View-Consistent 3D Editing with Gaussian Splatting
Yuxuan Wang, Xuanyu Yi, Zike Wu, Na Zhao, Long Chen, Hanwang Zhang
TL;DR
VcEdit tackles multi-view inconsistency in image-guided 3DGS editing by integrating two consistency modules into an iterative editing pipeline. The Cross-attention Consistency Module aggregates cross-view attention in the diffusion backbone via inverse-rendering to a unified 3D map and re-renders it to 2D, while the Editing Consistency Module calibrates edited guidance through a fast 3DGS-based refinement and local blending. An iterative pattern further refines the 3DGS and guidance across cycles, yielding coherent edits across diverse scenes.
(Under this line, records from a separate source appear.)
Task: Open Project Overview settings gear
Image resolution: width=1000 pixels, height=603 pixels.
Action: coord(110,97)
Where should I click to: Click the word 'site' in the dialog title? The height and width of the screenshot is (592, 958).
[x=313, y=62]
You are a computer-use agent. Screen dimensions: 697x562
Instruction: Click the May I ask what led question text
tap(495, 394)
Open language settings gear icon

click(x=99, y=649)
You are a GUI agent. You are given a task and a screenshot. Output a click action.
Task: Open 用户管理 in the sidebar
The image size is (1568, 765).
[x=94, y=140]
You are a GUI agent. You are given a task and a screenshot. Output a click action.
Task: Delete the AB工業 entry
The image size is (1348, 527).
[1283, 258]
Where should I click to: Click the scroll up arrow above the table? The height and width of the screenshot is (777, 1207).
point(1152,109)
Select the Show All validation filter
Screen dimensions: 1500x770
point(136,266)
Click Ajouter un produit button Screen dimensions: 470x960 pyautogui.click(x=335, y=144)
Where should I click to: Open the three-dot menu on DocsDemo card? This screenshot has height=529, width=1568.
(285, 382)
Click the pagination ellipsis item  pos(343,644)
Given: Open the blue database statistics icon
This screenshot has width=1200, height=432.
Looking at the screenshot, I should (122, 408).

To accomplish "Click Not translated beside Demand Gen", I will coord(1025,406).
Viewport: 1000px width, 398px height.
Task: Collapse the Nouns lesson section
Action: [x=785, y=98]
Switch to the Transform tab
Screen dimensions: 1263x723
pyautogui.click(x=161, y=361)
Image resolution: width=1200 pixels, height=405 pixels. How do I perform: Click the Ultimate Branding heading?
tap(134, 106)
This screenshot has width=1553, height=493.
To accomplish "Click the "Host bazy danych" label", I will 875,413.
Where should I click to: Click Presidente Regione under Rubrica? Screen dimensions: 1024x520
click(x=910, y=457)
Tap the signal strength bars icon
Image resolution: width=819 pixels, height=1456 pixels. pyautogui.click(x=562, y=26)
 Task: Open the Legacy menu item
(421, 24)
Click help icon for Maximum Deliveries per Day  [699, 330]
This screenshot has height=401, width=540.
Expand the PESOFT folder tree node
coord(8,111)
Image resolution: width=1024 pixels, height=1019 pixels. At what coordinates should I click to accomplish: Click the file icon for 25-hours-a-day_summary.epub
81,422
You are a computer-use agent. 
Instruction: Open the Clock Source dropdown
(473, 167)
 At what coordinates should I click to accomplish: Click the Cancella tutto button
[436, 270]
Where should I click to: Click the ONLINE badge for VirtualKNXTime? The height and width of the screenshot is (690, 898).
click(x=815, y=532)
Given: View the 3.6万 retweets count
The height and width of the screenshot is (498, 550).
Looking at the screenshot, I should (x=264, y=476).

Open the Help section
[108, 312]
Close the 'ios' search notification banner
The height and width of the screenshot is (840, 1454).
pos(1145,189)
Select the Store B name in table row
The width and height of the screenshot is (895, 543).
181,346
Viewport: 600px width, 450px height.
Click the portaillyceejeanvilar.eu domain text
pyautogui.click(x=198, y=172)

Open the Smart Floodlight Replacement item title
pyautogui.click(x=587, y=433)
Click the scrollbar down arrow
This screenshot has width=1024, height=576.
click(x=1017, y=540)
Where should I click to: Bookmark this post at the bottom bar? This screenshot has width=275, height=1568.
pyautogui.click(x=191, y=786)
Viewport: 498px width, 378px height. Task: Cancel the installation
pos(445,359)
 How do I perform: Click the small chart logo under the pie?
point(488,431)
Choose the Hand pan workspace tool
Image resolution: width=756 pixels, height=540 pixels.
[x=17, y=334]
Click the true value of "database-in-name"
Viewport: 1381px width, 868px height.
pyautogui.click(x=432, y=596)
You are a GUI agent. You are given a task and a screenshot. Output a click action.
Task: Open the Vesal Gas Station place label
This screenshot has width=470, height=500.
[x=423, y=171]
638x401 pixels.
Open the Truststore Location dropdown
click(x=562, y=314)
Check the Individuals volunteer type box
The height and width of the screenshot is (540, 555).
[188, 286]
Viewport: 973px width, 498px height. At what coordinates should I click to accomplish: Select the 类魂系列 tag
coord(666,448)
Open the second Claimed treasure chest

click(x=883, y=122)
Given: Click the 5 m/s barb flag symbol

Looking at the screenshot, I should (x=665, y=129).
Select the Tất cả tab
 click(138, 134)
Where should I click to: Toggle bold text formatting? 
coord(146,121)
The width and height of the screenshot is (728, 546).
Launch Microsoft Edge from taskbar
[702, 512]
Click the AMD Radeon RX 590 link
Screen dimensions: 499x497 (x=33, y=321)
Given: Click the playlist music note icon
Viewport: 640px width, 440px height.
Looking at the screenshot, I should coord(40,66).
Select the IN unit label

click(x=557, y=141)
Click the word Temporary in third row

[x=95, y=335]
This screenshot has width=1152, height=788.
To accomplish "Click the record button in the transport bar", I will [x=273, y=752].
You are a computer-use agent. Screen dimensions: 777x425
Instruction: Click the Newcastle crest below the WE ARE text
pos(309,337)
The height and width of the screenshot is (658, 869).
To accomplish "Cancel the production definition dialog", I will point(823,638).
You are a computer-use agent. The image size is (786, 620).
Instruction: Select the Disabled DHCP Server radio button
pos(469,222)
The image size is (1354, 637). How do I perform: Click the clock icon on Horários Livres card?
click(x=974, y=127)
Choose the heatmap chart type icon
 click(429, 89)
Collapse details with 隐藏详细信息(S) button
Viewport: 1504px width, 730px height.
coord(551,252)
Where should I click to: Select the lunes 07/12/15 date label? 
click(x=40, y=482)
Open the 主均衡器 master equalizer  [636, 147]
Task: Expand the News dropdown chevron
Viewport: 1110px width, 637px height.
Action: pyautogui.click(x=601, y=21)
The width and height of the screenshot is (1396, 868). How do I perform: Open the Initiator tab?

Empirical results on qualitative and quantitative metrics, including a CLIP-based directional similarity and a human user study, show that VcEdit surpasses baselines such as DDS and GSEditor in view-consistent, high-fidelity 3D edits with reduced mode collapse.
Abstract
The advent of 3D Gaussian Splatting (3DGS) has revolutionized 3D editing, offering efficient, high-fidelity rendering and enabling precise local manipulations. Currently, diffusion-based 2D editing models are harnessed to modify multi-view rendered images, which then guide the editing of 3DGS models. However, this approach faces a critical issue of multi-view inconsistency, where the guidance images exhibit significant discrepancies across views, leading to mode collapse and visual artifacts of 3DGS. To this end, we introduce View-consistent Editing (VcEdit), a novel framework that seamlessly incorporates 3DGS into image editing processes, ensuring multi-view consistency in edited guidance images and effectively mitigating mode collapse issues. VcEdit employs two innovative consistency modules: the Cross-attention Consistency Module and the Editing Consistency Module, both designed to reduce inconsistencies in edited images. By incorporating these consistency modules into an iterative pattern, VcEdit proficiently resolves the issue of multi-view inconsistency, facilitating high-quality 3DGS editing across a diverse range of scenes. Further video results are shown in http://vcedit.github.io.